The precise cause of this neuropraxia – the temporary loss of motor and sensory function due to blockage of nerve conduction – is unclear but it has been hypothesized to include direct trauma during surgery, damage from tissue electrocautery, disruption of the neural vasculature, and generalized local inflammation associated with the procedure.
In this condition nanotechnology – in the form of a nanoparticle delivery system – may come to the rescue by targetting useful therapeutics for penile rehabilitation following radical prostatectomy.
"Recent research has shown that NO-NPs may have several characteristics desirable for improvement of erectile function following radical prostatectomy," Dr Adam Friedman, Assistant Professor of Dermatology and Director of Dermatologic research at the Montefiore-Albert Einstein College of Medicine, tells Nanowerk. "In our paper we show in real time that NO-NP application in two different vehicles (lipophilic and hydrophilic) increase cutaneous blood flow for 90 minutes as compared to internalized controls."
Topically applied NO-NPs induced spontaneous erections and increased basal intracorporal pressure in an animal model of radical prostatectomy. (Image: Kelvin Davies, PhD)
The hypothesis of this earlier investigation was that the NO-NPs could topically deliver sufficient nitric oxide to relax corporal smooth muscle tissue and elicit an erection without the need for stimulation of the cavernous nerve.
"In the present study, we further tested this hypothesis to determine if topically applied NO-NPs would elicit an erectile response in an animal model of erectile dysfunction resulting from cavernous nerve transection," Friedman elaborates. "We hypothesized that the prolonged release of nitric oxide from the NO-NPs would lead to an overall increase in intracorporal blood pressure because of increased blood flow into the penis."
In a rodent model of radical prostatectomy, the researchers demonstrated the increase of microvascular blood flow by topical application of NO-NPs in combination with coconut oil or hyaluronic acid. This hydrogel was able to significantly increase blood flow through blood vessels 200 ?m away from the site of NO-NP application to intact skin.
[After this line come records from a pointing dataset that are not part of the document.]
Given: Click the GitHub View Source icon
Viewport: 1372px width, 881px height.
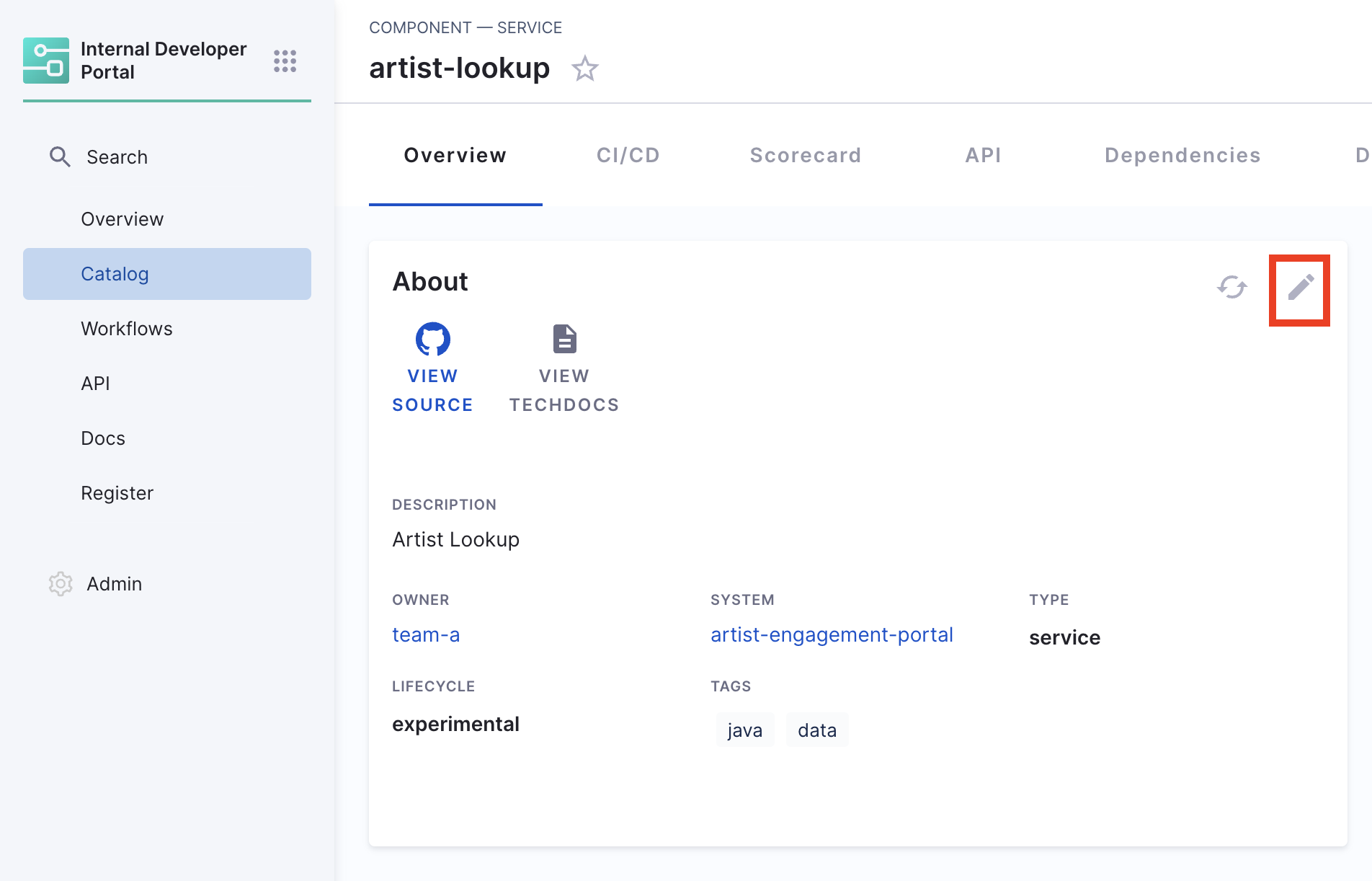Looking at the screenshot, I should coord(432,339).
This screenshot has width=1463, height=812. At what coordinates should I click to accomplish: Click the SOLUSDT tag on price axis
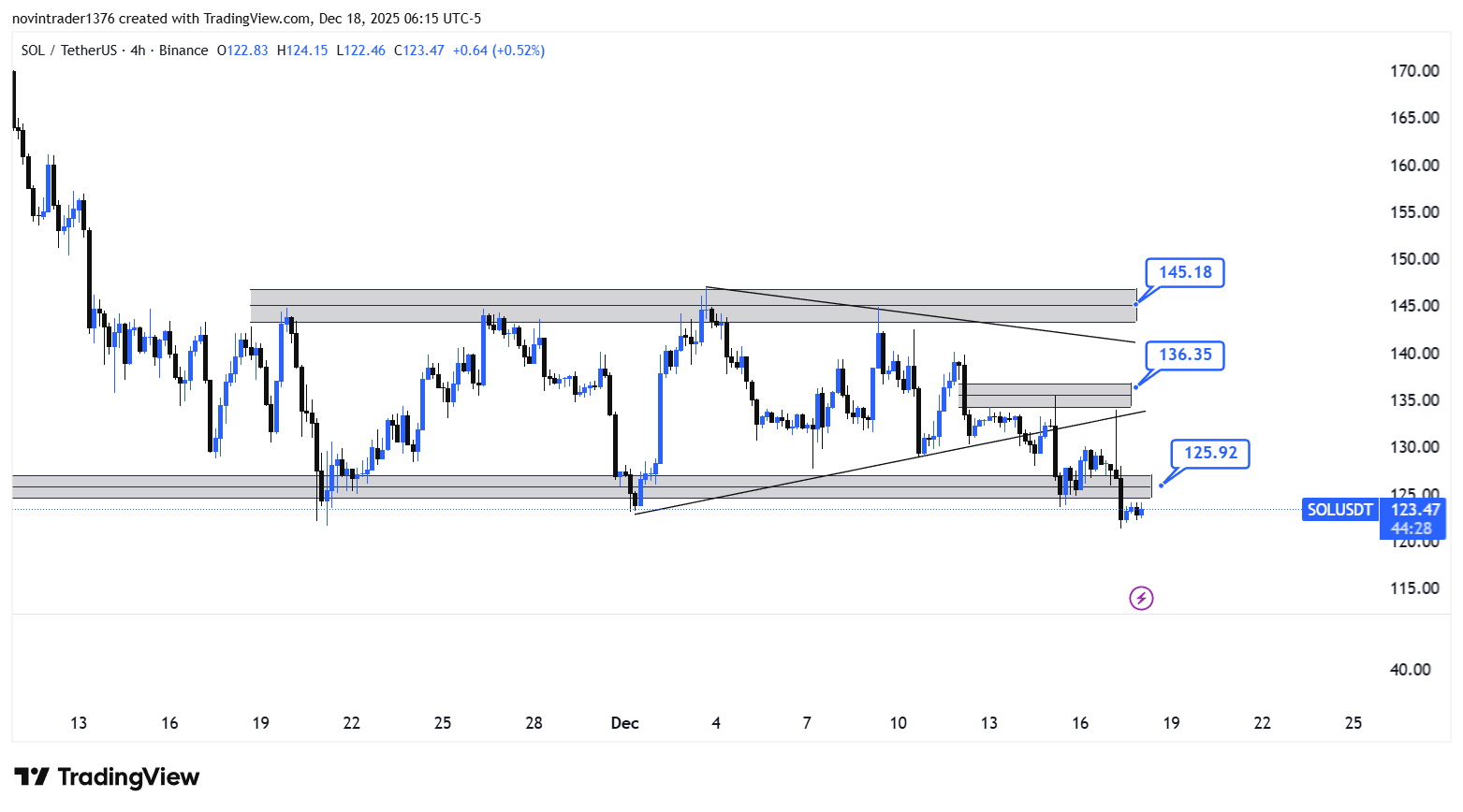tap(1339, 510)
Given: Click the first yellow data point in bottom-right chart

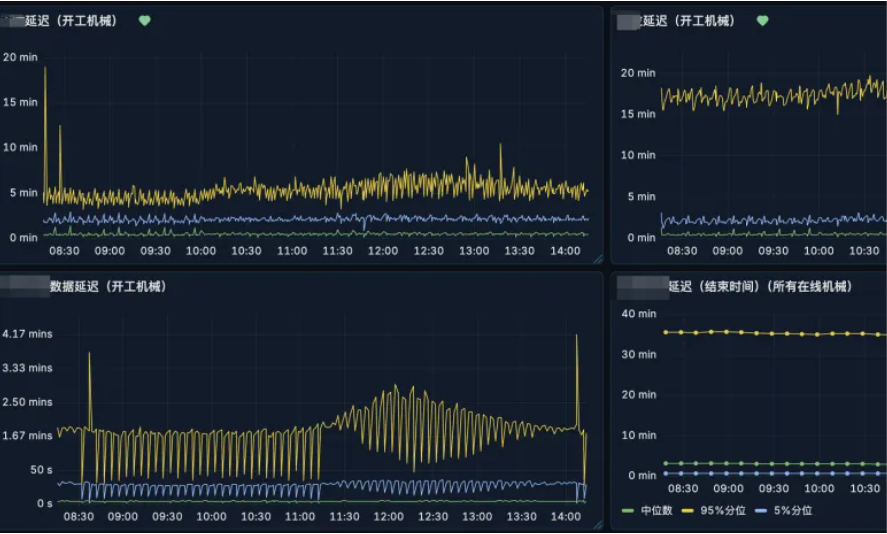Looking at the screenshot, I should click(667, 332).
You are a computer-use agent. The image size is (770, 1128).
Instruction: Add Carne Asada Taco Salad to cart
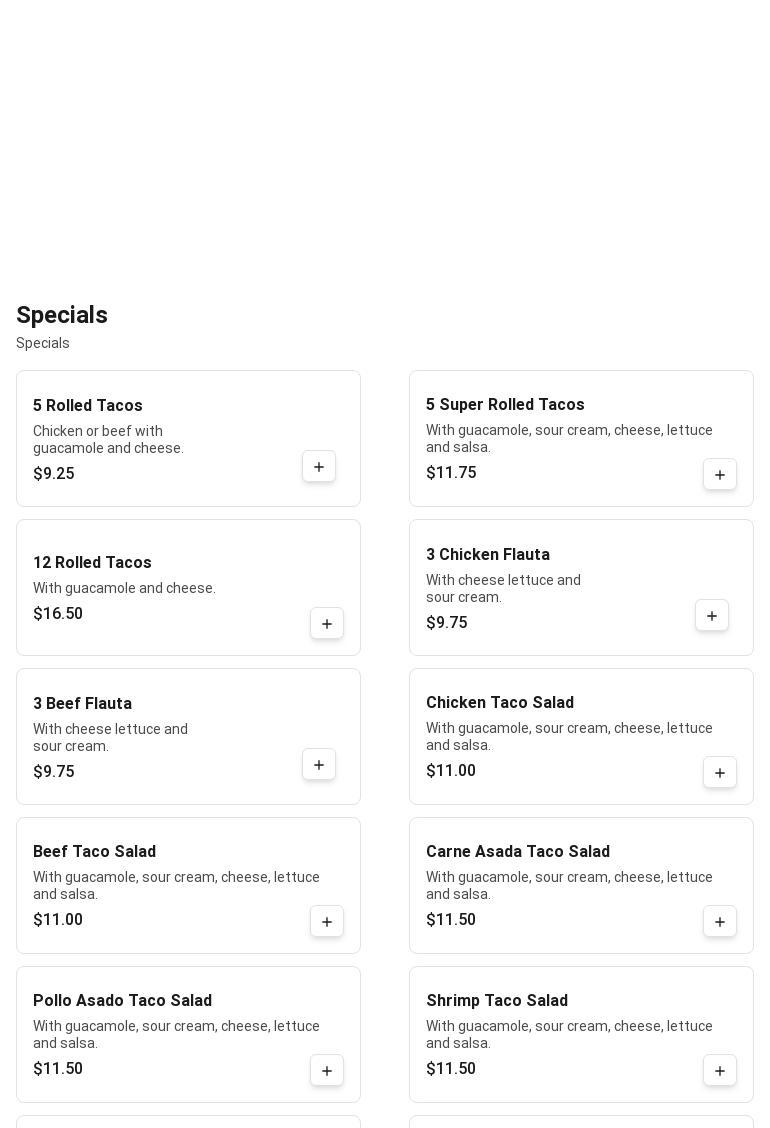click(x=720, y=922)
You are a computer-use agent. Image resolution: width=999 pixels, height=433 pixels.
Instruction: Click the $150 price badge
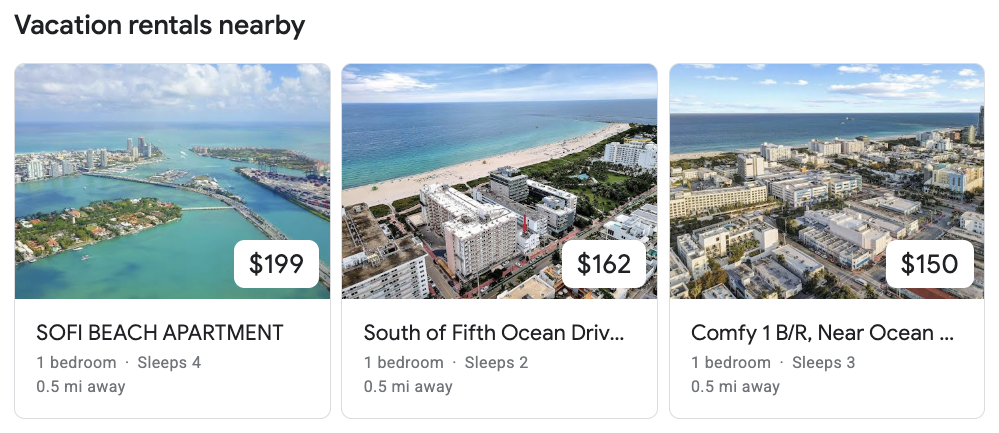(930, 264)
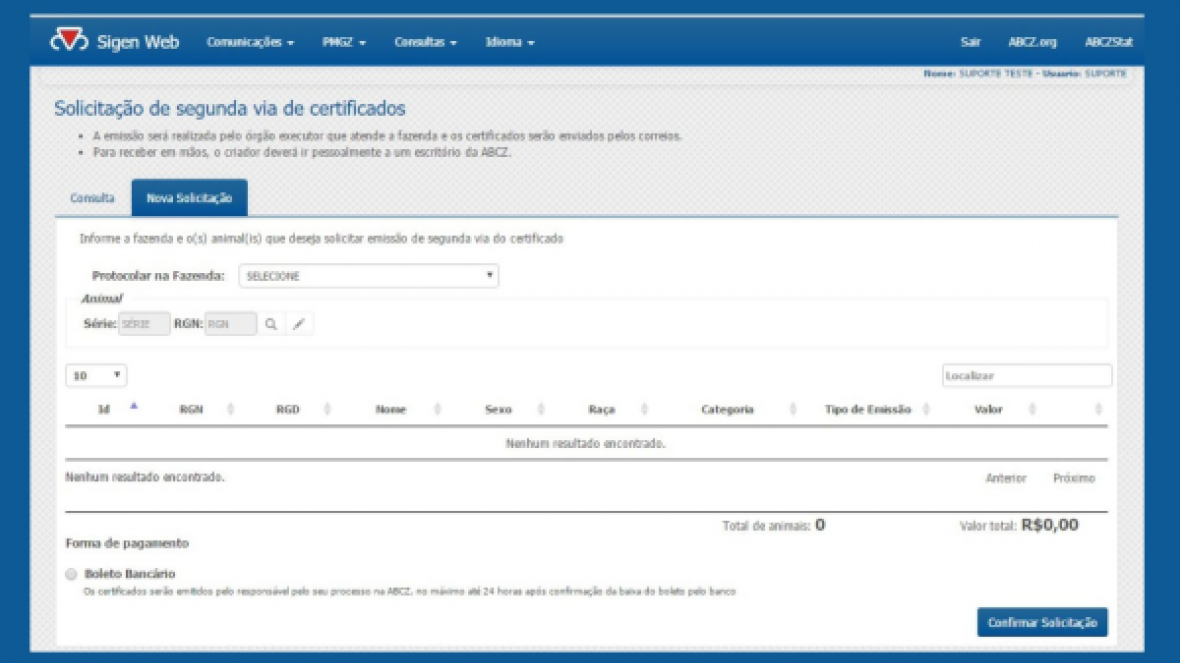Switch to the Consulta tab
This screenshot has height=663, width=1180.
93,198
The release of nitric oxide from the nanoparticles occurred over a period of seven hours, suggests their physiologic effects could last for at least this duration.
"Several technologies have been proposed for cutaneous delivery of nitric oxide, including but not limited to compressed gas cylinders that deliver it directly to wounds, acidified nitrite cream that releases nitric oxide, and diazeniumdiolates that give off nitric oxide spontaneously from a donor compound," says Friedman. "Unlike these and other nitric oxide delivery platforms, our NO-NPs do not rely on enzymatic conversion or donor compounds for nitric oxide delivery."
In the team's nanoparticle delivery platform, nitric oxide is spontaneously generated through the reduction of nitrite to nitric oxide, facilitated by the rich hydrogen bonding network provided by this unique nanoparticle technology.
Friedman points out that as a result, neither depletion of host thiols nor toxicity as a result of residual parent compound, both of which have been previously reported, are of concern here.
Besides showing the in vivo mechanism of their nanoparticle based system, the team's paper also suggests efficacy of this delivery method for a broad range of diseases resulting from vascular dysfunction (raynauds, distal ulceration in scleroderma).